In een zeer productief systeem voorziet de omgeving een organisme van voldoende voeding en hulpbronnen om te groeien. De effecten van herbivoren die concurreren om hulpbronnen op de plant zijn gecompliceerder. Het bestaan van herbivoren kan de diversiteit van de planten doen toenemen door de overvloed van dominante soorten te verminderen; overbodige hulpbronnen kunnen dan worden gebruikt door ondergeschikte soorten. In een zeer productief systeem kan de directe consumptie van dominante planten dus indirect ten goede komen aan de herbivoorresistente en onsmakelijke soorten. Maar het minder productieve systeem kan slechts in beperkte mate herbivoren ondersteunen door gebrek aan voedingsstoffen en water. Herbivoren bevorderen de overvloed van de meest tolerante soorten en verminderen het bestaan van de minder tolerante soorten, wat het uitsterven van de planten versnelt. Een middelmatig productief systeem heeft soms nauwelijks langetermijneffecten op de plantendiversiteit. Omdat het milieu een stabiele coëxistentie van verschillende organismen biedt. Zelfs wanneer herbivoren enige verstoring veroorzaken in de gemeenschap. Het systeem is nog steeds in staat zich te herstellen tot de oorspronkelijke staat.
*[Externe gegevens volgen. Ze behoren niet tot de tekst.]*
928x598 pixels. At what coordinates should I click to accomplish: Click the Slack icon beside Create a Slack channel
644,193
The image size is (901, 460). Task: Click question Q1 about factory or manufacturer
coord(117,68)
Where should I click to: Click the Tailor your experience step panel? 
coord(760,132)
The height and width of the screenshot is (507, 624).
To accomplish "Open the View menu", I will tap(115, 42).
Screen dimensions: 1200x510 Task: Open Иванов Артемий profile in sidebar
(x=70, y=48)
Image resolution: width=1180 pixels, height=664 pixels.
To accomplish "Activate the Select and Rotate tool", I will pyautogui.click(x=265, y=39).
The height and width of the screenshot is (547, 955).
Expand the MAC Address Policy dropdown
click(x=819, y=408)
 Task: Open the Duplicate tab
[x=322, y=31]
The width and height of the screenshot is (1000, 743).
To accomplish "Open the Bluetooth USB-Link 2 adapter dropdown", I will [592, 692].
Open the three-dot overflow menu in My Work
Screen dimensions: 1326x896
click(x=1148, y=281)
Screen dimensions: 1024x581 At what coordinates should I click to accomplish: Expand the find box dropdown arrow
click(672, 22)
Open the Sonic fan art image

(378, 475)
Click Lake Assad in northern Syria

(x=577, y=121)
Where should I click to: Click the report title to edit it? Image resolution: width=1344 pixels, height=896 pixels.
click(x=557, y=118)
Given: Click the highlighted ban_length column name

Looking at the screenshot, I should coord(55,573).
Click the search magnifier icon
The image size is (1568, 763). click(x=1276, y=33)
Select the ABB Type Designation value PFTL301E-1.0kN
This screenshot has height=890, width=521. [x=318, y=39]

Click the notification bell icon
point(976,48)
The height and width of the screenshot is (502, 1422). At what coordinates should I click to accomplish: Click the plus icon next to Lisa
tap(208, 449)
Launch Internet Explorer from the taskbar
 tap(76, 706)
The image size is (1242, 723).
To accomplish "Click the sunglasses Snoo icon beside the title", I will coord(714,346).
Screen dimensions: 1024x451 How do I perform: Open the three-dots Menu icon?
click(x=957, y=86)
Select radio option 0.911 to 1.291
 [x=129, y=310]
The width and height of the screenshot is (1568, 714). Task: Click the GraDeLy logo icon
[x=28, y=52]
Licht is een van de belangrijkste hulpbronnen in milieus voor plantensoorten. Concurrentie om de beschikbaarheid van licht en het vermijden van predatoren zijn even belangrijk. Met de toevoeging van voedingsstoffen ontstaat er meer concurrentie tussen plantensoorten. Maar herbivoren kunnen de vermindering van de diversiteit bufferen. Vooral grote herbivoren kunnen de biodiversiteit vergroten door selectief hoge, dominante plantensoorten uit te sluiten, en de beschikbaarheid van licht te vergroten.
De lichaamsgrootte van herbivoren is een belangrijke reden voor de interactie tussen herbivoren en plantendiversiteit, en de lichaamsgrootte verklaart veel van de verschijnselen die samenhangen met de interactie tussen herbivoren en planten. Kleine herbivoren hebben minder kans om de plantendiversiteit te verminderen. Omdat kleine niet-gravende dieren niet veel verstoring van de plant en het milieu veroorzaken. Herbivoren van gemiddelde grootte verhogen de plantendiversiteit meestal door de dominante plantensoorten te consumeren of te beïnvloeden, zoals herbivore vogels, die de dominante plantensoorten rechtstreeks kunnen gebruiken. Terwijl sommige herbivoren de plantendiversiteit verhogen door indirecte effecten op de concurrentie tussen planten. Sommige gravende dieren op deze grootte lokale gemeenschap milieufluctuaties. En de aanpassing van plantensoorten om predatoren te vermijden kan ook de vegetatiestructuur aanpassen en de diversiteit verhogen. Grotere herbivoren verhogen vaak de diversiteit van planten. Ze gebruiken concurrerend dominante plantensoorten, en verspreiden zaden en creëren wanorde in de bodem. Bovendien zorgt hun urinepositie ook voor een aanpassing van de lokale plantendistributie, en voorkomt lichtconcurrentie.
De mechanismen van de effecten van herbivoren op de plantendiversiteit zijn dus gecompliceerd. Over het algemeen verhoogt het bestaan van herbivoren de plantendiversiteit. Maar afhankelijk van de verschillende milieufactoren, beïnvloeden meerdere factoren samen de invloed van herbivoren op de plantendiversiteit.